- _Description of the task_: List every line in the data below that contains the string "agent", matching case exactly.

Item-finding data
☆ ☆ ☆
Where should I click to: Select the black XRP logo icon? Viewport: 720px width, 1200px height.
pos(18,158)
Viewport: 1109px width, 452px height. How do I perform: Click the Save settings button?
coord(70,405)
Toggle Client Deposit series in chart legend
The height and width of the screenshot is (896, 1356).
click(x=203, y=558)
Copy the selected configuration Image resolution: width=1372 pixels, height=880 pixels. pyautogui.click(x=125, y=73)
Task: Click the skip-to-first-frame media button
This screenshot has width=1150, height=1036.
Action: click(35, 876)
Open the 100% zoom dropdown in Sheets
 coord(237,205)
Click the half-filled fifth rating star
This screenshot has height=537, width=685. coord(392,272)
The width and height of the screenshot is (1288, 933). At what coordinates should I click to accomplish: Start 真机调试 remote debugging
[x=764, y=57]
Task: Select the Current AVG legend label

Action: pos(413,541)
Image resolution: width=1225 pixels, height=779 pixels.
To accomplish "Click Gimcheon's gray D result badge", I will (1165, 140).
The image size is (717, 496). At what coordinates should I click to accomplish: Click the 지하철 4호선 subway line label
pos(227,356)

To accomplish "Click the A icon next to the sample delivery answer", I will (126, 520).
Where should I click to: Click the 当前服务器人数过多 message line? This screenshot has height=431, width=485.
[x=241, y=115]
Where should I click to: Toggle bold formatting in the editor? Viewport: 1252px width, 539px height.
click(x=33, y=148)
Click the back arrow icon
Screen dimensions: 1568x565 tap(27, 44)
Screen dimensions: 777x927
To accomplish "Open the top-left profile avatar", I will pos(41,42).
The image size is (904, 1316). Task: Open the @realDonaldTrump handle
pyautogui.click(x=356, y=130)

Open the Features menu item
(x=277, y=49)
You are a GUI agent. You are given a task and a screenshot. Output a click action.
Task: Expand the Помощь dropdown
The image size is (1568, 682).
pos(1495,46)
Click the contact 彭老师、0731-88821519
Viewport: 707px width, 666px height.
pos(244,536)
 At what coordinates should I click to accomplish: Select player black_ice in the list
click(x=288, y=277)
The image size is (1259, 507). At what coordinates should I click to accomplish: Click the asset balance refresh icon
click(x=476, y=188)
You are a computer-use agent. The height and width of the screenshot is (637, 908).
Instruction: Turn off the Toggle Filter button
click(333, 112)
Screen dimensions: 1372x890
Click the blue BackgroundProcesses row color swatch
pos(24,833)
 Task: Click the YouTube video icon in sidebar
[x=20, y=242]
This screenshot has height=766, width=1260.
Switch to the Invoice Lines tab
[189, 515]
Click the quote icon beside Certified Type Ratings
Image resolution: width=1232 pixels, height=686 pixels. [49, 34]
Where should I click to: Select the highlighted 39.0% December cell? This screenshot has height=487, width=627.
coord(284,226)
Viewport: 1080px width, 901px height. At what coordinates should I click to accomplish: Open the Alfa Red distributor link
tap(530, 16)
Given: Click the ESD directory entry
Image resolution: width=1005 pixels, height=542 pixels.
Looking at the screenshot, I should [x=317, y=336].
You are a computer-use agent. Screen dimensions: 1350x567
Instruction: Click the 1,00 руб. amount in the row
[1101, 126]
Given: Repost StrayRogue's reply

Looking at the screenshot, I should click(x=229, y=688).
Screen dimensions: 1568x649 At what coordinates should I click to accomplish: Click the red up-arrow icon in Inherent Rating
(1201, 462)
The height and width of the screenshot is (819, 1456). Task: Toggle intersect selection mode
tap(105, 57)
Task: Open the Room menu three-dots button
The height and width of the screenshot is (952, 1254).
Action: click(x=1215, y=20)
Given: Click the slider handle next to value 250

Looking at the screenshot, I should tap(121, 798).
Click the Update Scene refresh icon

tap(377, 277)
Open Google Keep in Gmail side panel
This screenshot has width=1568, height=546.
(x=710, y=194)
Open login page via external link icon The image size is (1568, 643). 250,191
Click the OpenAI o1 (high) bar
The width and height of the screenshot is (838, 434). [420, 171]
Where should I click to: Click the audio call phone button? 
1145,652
☆ ☆ ☆
- _Response below_:
You are a GUI agent. You are given a task and a screenshot. Output a click action.
You are a computer-use agent. The height and width of the screenshot is (637, 908).
You are a computer-use agent. Screen dimensions: 1350x567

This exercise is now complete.